Delta enters the seat recline wars

(Mary Altaffer | AP Photo) In this Aug. 8, 2017, file photo, a Delta Air Lines jet waits on the tarmac at LaGuardia Airport in New York. Delta tops an annual study that ranks US airlines by on-time arrivals, complaint rates, and other statistical measurements. Researchers who crunch the numbers say that U.S. airlines are getting better as a whole.

Delta Air Lines will reduce the amount that seats recline on some planes by about two inches, aiming to preserve the workspace of multitasking business travelers.

The first Airbus A320s to get the modified seats will debut this weekend, the carrier said Friday. The distance that seats recline will drop to 3.5 inches from 5.4 in first class, and to 2 inches from 4 in Comfort Plus and coach. The A320s generally are used on flights of two hours or less.
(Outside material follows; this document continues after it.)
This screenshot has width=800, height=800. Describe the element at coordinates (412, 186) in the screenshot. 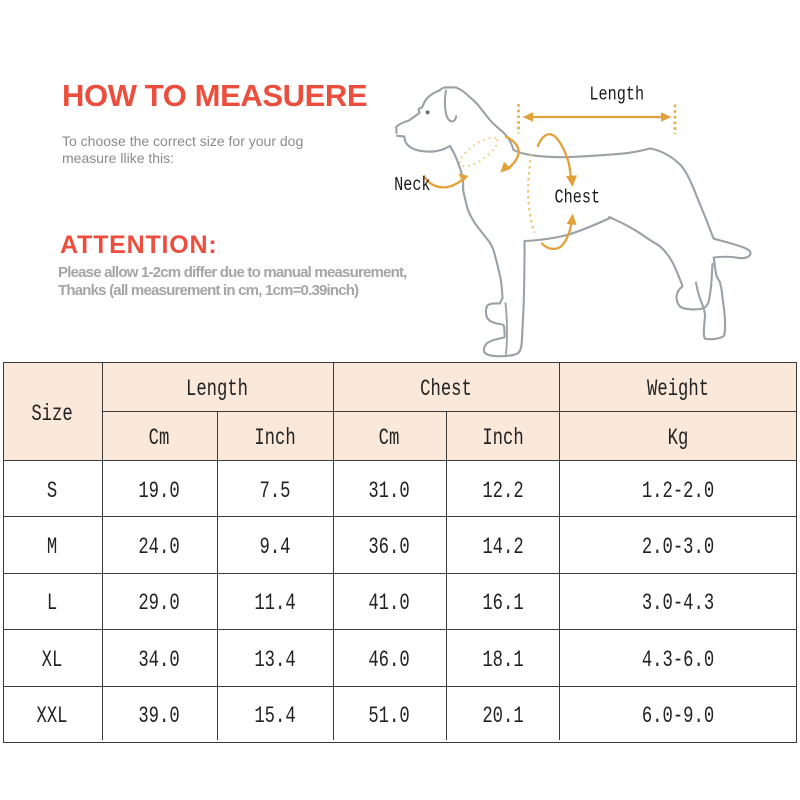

The change — made in response to customer complaints — should make life easier for business travelers trying to work on laptops perched on tray tables, often while viewing mobile phones and seat-back video screens, Delta said.
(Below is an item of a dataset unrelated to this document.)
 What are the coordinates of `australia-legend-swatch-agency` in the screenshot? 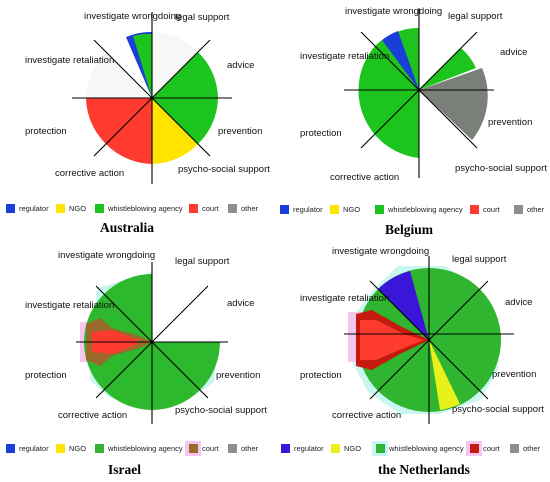 It's located at (100, 208).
"It's all about protecting customers' personal space and minimizing disruptions to multitasking in flight," the Atlanta-based airline said by email.

Altering the seats can be done overnight and will take two months for all of Delta's 62 A320s. Delta isn't reducing the space between rows on the single-aisle jet, which seats 157 passengers. Feedback from travelers and employees will help determine whether Delta retrofits other aircraft.

The change was reported earlier by The Points Guy travel blog.